Input for this task:

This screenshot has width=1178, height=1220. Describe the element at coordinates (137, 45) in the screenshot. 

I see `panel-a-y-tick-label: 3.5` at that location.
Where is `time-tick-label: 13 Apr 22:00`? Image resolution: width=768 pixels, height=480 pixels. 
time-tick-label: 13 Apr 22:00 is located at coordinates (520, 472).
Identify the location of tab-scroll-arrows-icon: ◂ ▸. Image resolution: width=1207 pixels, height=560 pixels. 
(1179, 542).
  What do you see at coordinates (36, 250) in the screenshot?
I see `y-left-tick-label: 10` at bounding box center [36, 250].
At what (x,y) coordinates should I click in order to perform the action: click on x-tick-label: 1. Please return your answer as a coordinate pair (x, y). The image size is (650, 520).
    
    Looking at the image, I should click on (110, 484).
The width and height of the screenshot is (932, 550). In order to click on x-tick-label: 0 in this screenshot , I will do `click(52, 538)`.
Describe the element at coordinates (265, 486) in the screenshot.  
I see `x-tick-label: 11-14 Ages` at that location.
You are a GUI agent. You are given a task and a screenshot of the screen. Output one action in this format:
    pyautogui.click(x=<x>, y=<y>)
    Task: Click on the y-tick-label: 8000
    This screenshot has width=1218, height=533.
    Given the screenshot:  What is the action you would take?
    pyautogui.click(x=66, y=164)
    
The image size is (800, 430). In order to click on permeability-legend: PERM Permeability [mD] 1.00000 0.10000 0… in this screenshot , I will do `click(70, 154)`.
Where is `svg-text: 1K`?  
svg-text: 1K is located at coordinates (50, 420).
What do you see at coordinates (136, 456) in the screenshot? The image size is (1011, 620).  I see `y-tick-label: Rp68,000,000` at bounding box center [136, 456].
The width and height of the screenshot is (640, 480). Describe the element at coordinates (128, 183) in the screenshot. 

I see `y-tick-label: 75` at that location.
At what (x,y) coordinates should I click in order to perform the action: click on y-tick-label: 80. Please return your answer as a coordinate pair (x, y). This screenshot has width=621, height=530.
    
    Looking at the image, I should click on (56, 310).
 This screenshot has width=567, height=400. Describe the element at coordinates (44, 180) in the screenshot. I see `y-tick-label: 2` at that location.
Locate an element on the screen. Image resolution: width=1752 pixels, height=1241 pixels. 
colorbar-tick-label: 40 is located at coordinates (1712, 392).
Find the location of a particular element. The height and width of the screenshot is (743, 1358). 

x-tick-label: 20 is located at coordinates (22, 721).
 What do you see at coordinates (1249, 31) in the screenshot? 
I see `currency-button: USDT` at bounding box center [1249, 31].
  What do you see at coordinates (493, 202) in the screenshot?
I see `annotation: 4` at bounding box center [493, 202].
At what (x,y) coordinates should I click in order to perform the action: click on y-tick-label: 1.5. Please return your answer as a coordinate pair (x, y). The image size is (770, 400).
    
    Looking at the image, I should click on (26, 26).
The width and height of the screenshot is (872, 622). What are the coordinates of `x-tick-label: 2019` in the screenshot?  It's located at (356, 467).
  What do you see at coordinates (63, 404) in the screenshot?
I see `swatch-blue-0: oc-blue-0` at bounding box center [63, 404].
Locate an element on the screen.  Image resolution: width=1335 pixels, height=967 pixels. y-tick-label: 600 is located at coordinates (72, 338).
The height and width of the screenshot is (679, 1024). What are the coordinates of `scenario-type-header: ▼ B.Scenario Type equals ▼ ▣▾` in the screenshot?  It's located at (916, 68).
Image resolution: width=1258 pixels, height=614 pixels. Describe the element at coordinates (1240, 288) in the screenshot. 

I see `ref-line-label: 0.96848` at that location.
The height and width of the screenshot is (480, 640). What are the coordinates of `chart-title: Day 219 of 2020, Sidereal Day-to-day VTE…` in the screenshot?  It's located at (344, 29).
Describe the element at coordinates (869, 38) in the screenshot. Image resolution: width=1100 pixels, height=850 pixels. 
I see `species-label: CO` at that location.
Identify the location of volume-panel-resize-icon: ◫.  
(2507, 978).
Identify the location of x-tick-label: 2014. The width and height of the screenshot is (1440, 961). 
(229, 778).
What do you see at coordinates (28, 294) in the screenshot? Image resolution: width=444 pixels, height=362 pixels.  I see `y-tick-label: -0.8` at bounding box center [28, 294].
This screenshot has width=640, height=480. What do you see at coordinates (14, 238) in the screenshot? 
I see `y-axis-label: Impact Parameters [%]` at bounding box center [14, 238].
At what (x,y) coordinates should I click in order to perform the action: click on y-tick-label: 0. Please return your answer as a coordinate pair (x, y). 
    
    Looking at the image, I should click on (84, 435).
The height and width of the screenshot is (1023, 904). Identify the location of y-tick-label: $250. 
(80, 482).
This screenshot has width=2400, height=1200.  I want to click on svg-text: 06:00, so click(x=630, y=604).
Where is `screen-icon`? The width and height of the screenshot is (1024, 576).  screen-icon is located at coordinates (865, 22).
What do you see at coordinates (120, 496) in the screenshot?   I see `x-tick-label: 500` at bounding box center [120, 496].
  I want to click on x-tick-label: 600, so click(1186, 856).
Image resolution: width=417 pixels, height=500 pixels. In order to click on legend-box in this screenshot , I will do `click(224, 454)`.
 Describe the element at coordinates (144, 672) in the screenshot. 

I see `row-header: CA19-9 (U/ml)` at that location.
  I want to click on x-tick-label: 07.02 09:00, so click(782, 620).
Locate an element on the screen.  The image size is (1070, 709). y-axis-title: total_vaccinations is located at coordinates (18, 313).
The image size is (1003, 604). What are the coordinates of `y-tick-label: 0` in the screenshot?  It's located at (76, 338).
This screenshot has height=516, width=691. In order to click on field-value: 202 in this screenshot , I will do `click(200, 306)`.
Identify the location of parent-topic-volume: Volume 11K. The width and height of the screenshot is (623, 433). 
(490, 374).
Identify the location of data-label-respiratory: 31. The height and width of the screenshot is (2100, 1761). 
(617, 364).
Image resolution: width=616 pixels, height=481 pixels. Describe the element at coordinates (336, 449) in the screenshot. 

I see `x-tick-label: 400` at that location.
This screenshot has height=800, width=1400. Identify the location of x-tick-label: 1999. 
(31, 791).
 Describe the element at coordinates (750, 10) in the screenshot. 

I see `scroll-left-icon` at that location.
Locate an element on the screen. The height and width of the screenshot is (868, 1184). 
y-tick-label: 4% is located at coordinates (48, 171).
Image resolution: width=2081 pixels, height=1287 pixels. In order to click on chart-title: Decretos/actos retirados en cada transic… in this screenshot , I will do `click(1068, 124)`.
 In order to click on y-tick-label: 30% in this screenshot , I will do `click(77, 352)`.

Aim of the exercise: Can you rewrite all of the material above so that every "Identify the location of" becomes "Find the position of", with nothing else altered?

Task answer:
This screenshot has width=1178, height=1220. Describe the element at coordinates (137, 45) in the screenshot. 

I see `panel-a-y-tick-label: 3.5` at that location.
Where is `time-tick-label: 13 Apr 22:00`? Image resolution: width=768 pixels, height=480 pixels. 
time-tick-label: 13 Apr 22:00 is located at coordinates (520, 472).
Find the position of tab-scroll-arrows-icon: ◂ ▸. Image resolution: width=1207 pixels, height=560 pixels. 
(1179, 542).
  What do you see at coordinates (36, 250) in the screenshot?
I see `y-left-tick-label: 10` at bounding box center [36, 250].
At what (x,y) coordinates should I click in order to perform the action: click on x-tick-label: 1. Please return your answer as a coordinate pair (x, y). The image size is (650, 520).
    
    Looking at the image, I should click on (110, 484).
The width and height of the screenshot is (932, 550). In order to click on x-tick-label: 0 in this screenshot , I will do `click(52, 538)`.
Describe the element at coordinates (265, 486) in the screenshot.  
I see `x-tick-label: 11-14 Ages` at that location.
You are a GUI agent. You are given a task and a screenshot of the screen. Output one action in this format:
    pyautogui.click(x=<x>, y=<y>)
    Task: Click on the y-tick-label: 8000
    This screenshot has width=1218, height=533.
    Given the screenshot:  What is the action you would take?
    pyautogui.click(x=66, y=164)
    
The image size is (800, 430). In order to click on permeability-legend: PERM Permeability [mD] 1.00000 0.10000 0… in this screenshot , I will do `click(70, 154)`.
Where is `svg-text: 1K`?  
svg-text: 1K is located at coordinates (50, 420).
What do you see at coordinates (136, 456) in the screenshot? The image size is (1011, 620).  I see `y-tick-label: Rp68,000,000` at bounding box center [136, 456].
The width and height of the screenshot is (640, 480). Describe the element at coordinates (128, 183) in the screenshot. 

I see `y-tick-label: 75` at that location.
At what (x,y) coordinates should I click in order to perform the action: click on y-tick-label: 80. Please return your answer as a coordinate pair (x, y). This screenshot has width=621, height=530.
    
    Looking at the image, I should click on (56, 310).
 This screenshot has width=567, height=400. Describe the element at coordinates (44, 180) in the screenshot. I see `y-tick-label: 2` at that location.
Locate an element on the screen. Image resolution: width=1752 pixels, height=1241 pixels. 
colorbar-tick-label: 40 is located at coordinates (1712, 392).
Find the location of a particular element. The height and width of the screenshot is (743, 1358). 

x-tick-label: 20 is located at coordinates (22, 721).
 What do you see at coordinates (1249, 31) in the screenshot? 
I see `currency-button: USDT` at bounding box center [1249, 31].
  What do you see at coordinates (493, 202) in the screenshot?
I see `annotation: 4` at bounding box center [493, 202].
At what (x,y) coordinates should I click in order to perform the action: click on y-tick-label: 1.5. Please return your answer as a coordinate pair (x, y). The image size is (770, 400).
    
    Looking at the image, I should click on (26, 26).
The width and height of the screenshot is (872, 622). What are the coordinates of `x-tick-label: 2019` in the screenshot?  It's located at (356, 467).
  What do you see at coordinates (63, 404) in the screenshot?
I see `swatch-blue-0: oc-blue-0` at bounding box center [63, 404].
Locate an element on the screen.  Image resolution: width=1335 pixels, height=967 pixels. y-tick-label: 600 is located at coordinates (72, 338).
The height and width of the screenshot is (679, 1024). What are the coordinates of `scenario-type-header: ▼ B.Scenario Type equals ▼ ▣▾` in the screenshot?  It's located at (916, 68).
Image resolution: width=1258 pixels, height=614 pixels. Describe the element at coordinates (1240, 288) in the screenshot. 

I see `ref-line-label: 0.96848` at that location.
The height and width of the screenshot is (480, 640). What are the coordinates of `chart-title: Day 219 of 2020, Sidereal Day-to-day VTE…` in the screenshot?  It's located at (344, 29).
Describe the element at coordinates (869, 38) in the screenshot. Image resolution: width=1100 pixels, height=850 pixels. 
I see `species-label: CO` at that location.
Find the position of volume-panel-resize-icon: ◫.  
(2507, 978).
Find the position of x-tick-label: 2014. The width and height of the screenshot is (1440, 961). 
(229, 778).
What do you see at coordinates (28, 294) in the screenshot? Image resolution: width=444 pixels, height=362 pixels.  I see `y-tick-label: -0.8` at bounding box center [28, 294].
This screenshot has width=640, height=480. What do you see at coordinates (14, 238) in the screenshot? 
I see `y-axis-label: Impact Parameters [%]` at bounding box center [14, 238].
At what (x,y) coordinates should I click in order to perform the action: click on y-tick-label: 0. Please return your answer as a coordinate pair (x, y). 
    
    Looking at the image, I should click on (84, 435).
The height and width of the screenshot is (1023, 904). Find the position of y-tick-label: $250. 
(80, 482).
This screenshot has width=2400, height=1200.  I want to click on svg-text: 06:00, so click(x=630, y=604).
Where is `screen-icon`? The width and height of the screenshot is (1024, 576).  screen-icon is located at coordinates (865, 22).
What do you see at coordinates (120, 496) in the screenshot?   I see `x-tick-label: 500` at bounding box center [120, 496].
  I want to click on x-tick-label: 600, so click(1186, 856).
Image resolution: width=417 pixels, height=500 pixels. In order to click on legend-box in this screenshot , I will do `click(224, 454)`.
 Describe the element at coordinates (144, 672) in the screenshot. 

I see `row-header: CA19-9 (U/ml)` at that location.
  I want to click on x-tick-label: 07.02 09:00, so click(782, 620).
Locate an element on the screen.  The image size is (1070, 709). y-axis-title: total_vaccinations is located at coordinates (18, 313).
The image size is (1003, 604). What are the coordinates of `y-tick-label: 0` in the screenshot?  It's located at (76, 338).
This screenshot has height=516, width=691. In order to click on field-value: 202 in this screenshot , I will do `click(200, 306)`.
Find the position of parent-topic-volume: Volume 11K. The width and height of the screenshot is (623, 433). 
(490, 374).
Find the position of data-label-respiratory: 31. The height and width of the screenshot is (2100, 1761). 
(617, 364).
Image resolution: width=616 pixels, height=481 pixels. Describe the element at coordinates (336, 449) in the screenshot. 

I see `x-tick-label: 400` at that location.
This screenshot has height=800, width=1400. Find the position of x-tick-label: 1999. 
(31, 791).
 Describe the element at coordinates (750, 10) in the screenshot. 

I see `scroll-left-icon` at that location.
Locate an element on the screen. The height and width of the screenshot is (868, 1184). 
y-tick-label: 4% is located at coordinates (48, 171).
Image resolution: width=2081 pixels, height=1287 pixels. In order to click on chart-title: Decretos/actos retirados en cada transic… in this screenshot , I will do `click(1068, 124)`.
 In order to click on y-tick-label: 30% in this screenshot , I will do `click(77, 352)`.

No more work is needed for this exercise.